O aquartelamento de Rogatica estava instalado no antigo Hotel Park. Edifício que tinha sido vandalizado e incendiado durante a guerra civil que fustigou a Bósnia e Herzegovina. Constava que o mesmo pertenceria a um muçulmano, o que deverá ser verdade e contextualiza a destruição, porquanto se situava numa área habitada pela facção sérvia. Ouviam-se também histórias de que os antigos donos teriam sido vitimas do ódio fratricida, dentro do próprio edifício, aquando da sua destruição.

Ora, um edifício com esse historial é sempre uma casa propícia a assombrações…! E, a verdade é que houve diverso pessoal que, durante a missão, foi atacado por espectros…Só que esse fenómeno era muito discriminador, pois só atacava as classes de sargentos e de oficiais…!

(Complete o seguinte):
(a) Pode transcrever do texto sobre o aquartelamento de Rogatica o trecho que vai de "O aquartelamento de" até "e de oficiais…!", inclusive?
(b) Como prosseguiria o texto sobre o aquartelamento de Rogatica a partir do ponto em que termina?

(Dados fornecidos):
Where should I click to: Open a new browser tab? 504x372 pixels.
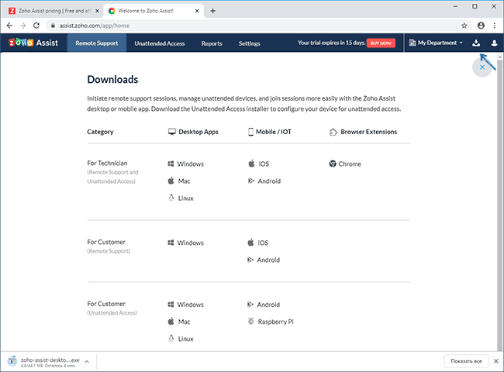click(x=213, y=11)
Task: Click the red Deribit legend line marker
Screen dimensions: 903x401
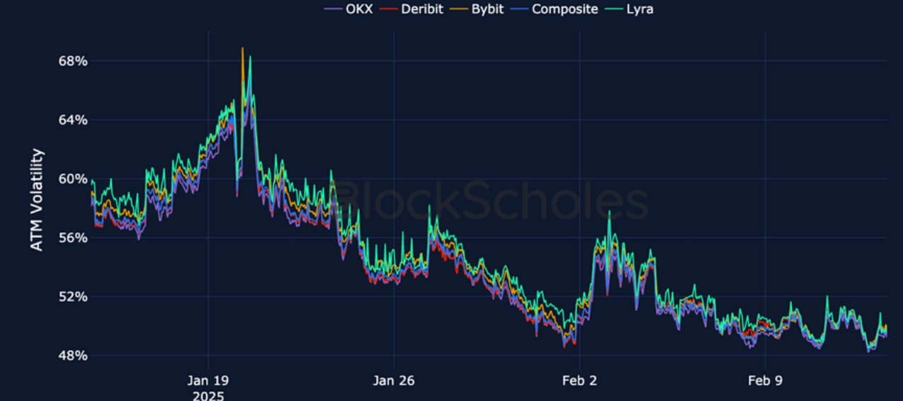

--

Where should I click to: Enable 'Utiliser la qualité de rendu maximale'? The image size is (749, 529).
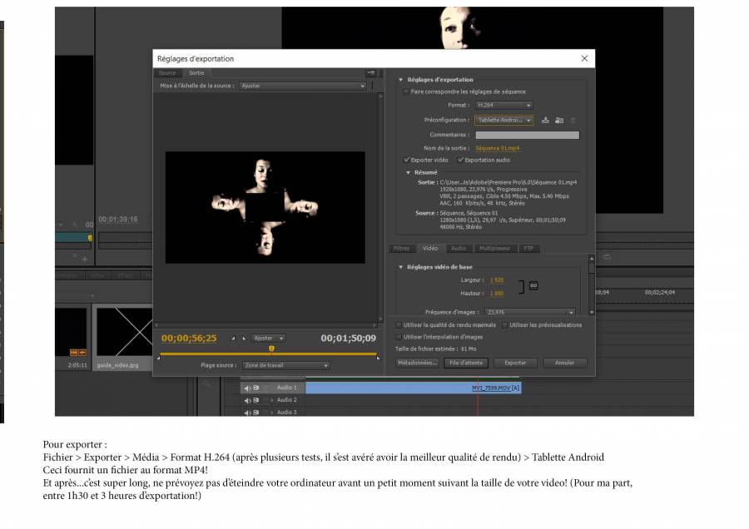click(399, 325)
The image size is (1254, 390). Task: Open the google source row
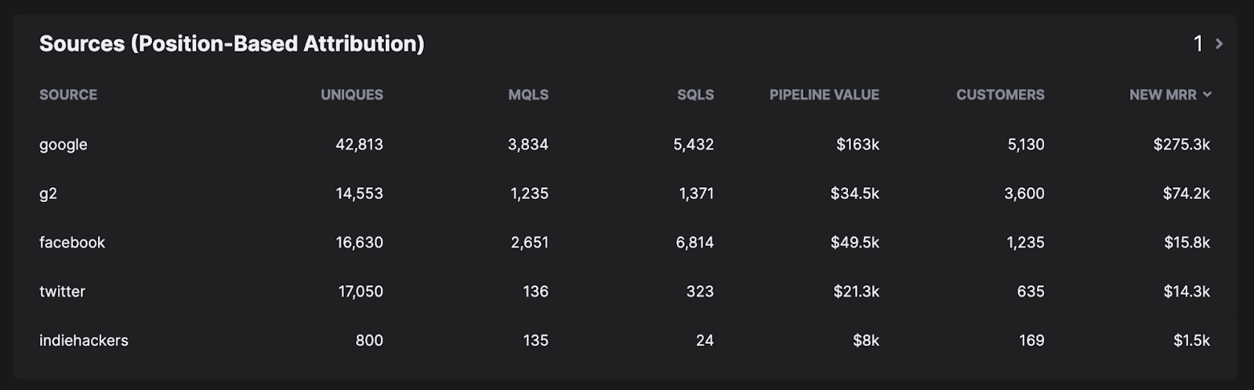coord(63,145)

(Respostas ao exercício):
(a)
O aquartelamento de Rogatica estava instalado no antigo Hotel Park. Edifício que tinha sido vandalizado e incendiado durante a guerra civil que fustigou a Bósnia e Herzegovina. Constava que o mesmo pertenceria a um muçulmano, o que deverá ser verdade e contextualiza a destruição, porquanto se situava numa área habitada pela facção sérvia. Ouviam-se também histórias de que os antigos donos teriam sido vitimas do ódio fratricida, dentro do próprio edifício, aquando da sua destruição.

Ora, um edifício com esse historial é sempre uma casa propícia a assombrações…! E, a verdade é que houve diverso pessoal que, durante a missão, foi atacado por espectros…Só que esse fenómeno era muito discriminador, pois só atacava as classes de sargentos e de oficiais…!

(b)
O mais famigerado dos espectros e que teve mais actividade paranormal, era um esqueleto…

Constava que o seu “pai” seria o Sargento de Reabastecimento que, qual Frankenstein, com esferovite tinha construído os seus diferentes ossos, que depois ligara com fios. E era ainda com um “sofisticado” sistema de fios que lhe dava vida. O fantasma procurava sempre locais escuros, nem que tivesse que remover as lâmpadas e atacava os incautos à noite, quando se retiravam para os seus aposentos. O sistema funcionava através de um fio ligado à porta do quarto da vítima. Quando era aberta, fazia accionar um peso que, também através de fios, fazia com que, no momento em que se ouvia o estrondo da queda do peso no chão, o fantasma surgisse defronte da vítima, ou viesse correndo, em direcção ao infeliz visado, sobre um fio esticado.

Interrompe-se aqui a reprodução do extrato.